Let’s start out with a little background.
A quick refresher on Public Key Infrastructure
Public Key Infrastructure, or PKI, is the backbone of the SSL/TLS ecosystem. Understanding how it works will be instructional once we get into self-signing. Let’s start at the trusted root and work our way out.
A root certificate is a standard X.509 certificate that is considered trusted. There are multiple trusted root programs run by the likes of Google, Mozilla and Apple (to name a few). Each one of these stores contains a group of trusted root certificates. Any SSL certificate that is signed with one of those trusted root’s private key will now be trusted by any browser or device using a trust store that includes said root.
In the SSL/TLS ecosystem, Root Certificate Authorities, that is, CAs with trusted roots, issue Intermediate roots to sub-CAs and for their own issuance needs. This helps insulate the root should anything ever happen that would require a revocation. The way it works is that the root’s private key signs the intermediate, then the intermediate’s private key either signs another intermediate root or an end-user SSL certificate (sometimes called a leaf certificate).
As long as the signatures can be traced back to the root, the end-user certificates will be trusted.
Now, let’s package up that concept and apply it to an Enterprise Environment.
Enterprises and Public Key Infrastructure
Once companies reach a certain size, paying individually (or even in bulk) for commercial SSL certificates is cost-prohibitive (or at the very least, wasteful).
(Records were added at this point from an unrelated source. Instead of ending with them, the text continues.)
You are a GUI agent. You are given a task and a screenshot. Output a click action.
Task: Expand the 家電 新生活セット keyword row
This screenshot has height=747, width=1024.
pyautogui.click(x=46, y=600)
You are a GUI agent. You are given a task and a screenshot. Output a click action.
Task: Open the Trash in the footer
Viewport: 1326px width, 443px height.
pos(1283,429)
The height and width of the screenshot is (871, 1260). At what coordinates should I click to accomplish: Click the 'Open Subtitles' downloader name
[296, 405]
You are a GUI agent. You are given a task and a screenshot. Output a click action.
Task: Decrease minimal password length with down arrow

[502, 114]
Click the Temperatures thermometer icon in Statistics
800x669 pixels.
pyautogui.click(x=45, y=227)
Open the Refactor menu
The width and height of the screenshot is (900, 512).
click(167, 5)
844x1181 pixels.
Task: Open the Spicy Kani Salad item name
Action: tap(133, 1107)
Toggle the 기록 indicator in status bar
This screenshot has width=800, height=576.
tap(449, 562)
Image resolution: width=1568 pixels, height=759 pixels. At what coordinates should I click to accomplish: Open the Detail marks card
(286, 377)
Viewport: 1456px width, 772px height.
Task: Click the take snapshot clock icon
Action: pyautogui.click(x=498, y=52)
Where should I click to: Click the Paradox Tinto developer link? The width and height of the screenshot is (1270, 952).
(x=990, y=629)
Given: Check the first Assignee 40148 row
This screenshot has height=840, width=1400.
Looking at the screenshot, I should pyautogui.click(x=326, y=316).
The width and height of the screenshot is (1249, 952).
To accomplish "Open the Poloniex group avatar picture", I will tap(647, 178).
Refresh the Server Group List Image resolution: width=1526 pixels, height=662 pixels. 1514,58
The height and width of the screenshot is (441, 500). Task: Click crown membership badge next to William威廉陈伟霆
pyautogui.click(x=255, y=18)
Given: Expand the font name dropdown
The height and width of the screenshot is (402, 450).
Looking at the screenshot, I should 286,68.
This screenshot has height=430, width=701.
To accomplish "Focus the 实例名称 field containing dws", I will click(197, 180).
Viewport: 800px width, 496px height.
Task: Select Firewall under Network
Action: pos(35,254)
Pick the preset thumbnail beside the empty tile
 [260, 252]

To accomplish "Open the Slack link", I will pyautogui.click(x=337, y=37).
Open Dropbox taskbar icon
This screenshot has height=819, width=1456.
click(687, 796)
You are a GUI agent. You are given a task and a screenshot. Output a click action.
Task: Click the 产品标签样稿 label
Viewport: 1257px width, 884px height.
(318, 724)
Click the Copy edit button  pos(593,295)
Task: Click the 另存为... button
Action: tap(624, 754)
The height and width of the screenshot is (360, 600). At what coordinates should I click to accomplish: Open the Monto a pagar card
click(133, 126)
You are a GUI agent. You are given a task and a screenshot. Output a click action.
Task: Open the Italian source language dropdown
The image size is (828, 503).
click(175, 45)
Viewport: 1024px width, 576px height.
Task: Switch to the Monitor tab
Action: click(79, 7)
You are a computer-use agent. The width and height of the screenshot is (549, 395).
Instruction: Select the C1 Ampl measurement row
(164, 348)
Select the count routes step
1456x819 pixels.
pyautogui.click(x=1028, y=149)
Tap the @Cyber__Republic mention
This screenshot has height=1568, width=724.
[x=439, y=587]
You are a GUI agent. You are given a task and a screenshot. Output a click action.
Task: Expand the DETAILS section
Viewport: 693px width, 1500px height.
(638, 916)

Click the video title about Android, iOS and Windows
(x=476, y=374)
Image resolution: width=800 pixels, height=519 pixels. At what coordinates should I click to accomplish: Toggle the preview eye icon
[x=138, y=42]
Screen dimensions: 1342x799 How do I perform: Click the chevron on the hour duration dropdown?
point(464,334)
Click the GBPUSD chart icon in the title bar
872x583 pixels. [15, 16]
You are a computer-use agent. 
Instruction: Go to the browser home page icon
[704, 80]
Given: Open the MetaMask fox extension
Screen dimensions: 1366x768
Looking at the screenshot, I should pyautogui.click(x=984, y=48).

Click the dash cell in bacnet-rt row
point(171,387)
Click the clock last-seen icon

That’s why it’s in most Enterprise business’s best interest to work with a CA to set up a custom PKI solution (sometimes called setting up a dedicated root or a Private CA).
With a Private CA, a trusted Certificate Authority works with your company to create its own dedicated root. The root is added to your organizational trust store manually, so that within your own environment it will achieve trusted status. Once this is in place, the CA will generally spin up a few intermediate roots for you to issue off of.
Just as we described before, you simply use the private key from your company’s intermediate root to sign each certificate and as long as the dedicated root that signed the intermediate resides in your organization’s trust store all of those certificates will be trusted.
Now, it’s worth noting that the context we’re discussing here is your enterprise environment—not public facing networks and IPs. Enterprises should still use business authentication SSL certificates to secure those owing to the necessity for public trust in those contexts. But with regard to intranets and company networks, Self-Signed certificates have myriad advantages:
- Private CAs pay for themselves very quickly
- Self-signed certificates can have customized lifecycles
- No fear of third-party revocation
- ·ou aren’t dependent on another company for certificates
- You can automate issuance for Private CAs
Self-signed certificates give you a more granular level of control over encrypting your enterprise environment. But with that extra control come some new problems. Read about some potential problems you may face with self-signed certificates on a Venafi post on Hashed Out, the SSL Store blog.
Use a third-party certificate management tool with your Self-Signed Certificates
The first inclination when discussing self-signed certificates and private CAs is to go with the Microsoft Certificate Authority, which is ubiquitous given Microsoft’s market share. This can be a good decision if you have the time, resources and organizational experience to build out your own certificate management apparatus. But obviously it’s not a turn-key solution.
And this is critical. The biggest challenge most Enterprises face is not setting up their own CA or issuing their own certificates—it’s managing all that. You need to have full visibility, regular reporting, you need to be able to track certificates so that you can make decisions on revoking them or re-issuing for certain end points. Microsoft’s CA doesn’t offer support for any of that. That’s why it’s so important for your organization decide on a certificate management solution at the same time it makes a determination on setting up its own CA. Read about some common PKI management mistakes.
Managed PKI platforms from a third-party CA are superior to Microsoft CA for several reasons:
- They use Microsoft Active Directory as a backbone to automate deployment of certificates
- They come with scanning & reporting capabilities to track your network
- Trusted CAs have development teams that keep the platforms up to date with new integrations without having to dedicate in-house development resources
When done correctly, self-signing SSL certificates can simplify and streamline an otherwise tedious process for enterprise companies. But most businesses can’t do it on their own. You need someone in your corner to help sort through minutiae. Whether that’s a CA, an SSL service or a third-party vendor, the stakes are too high to go it alone.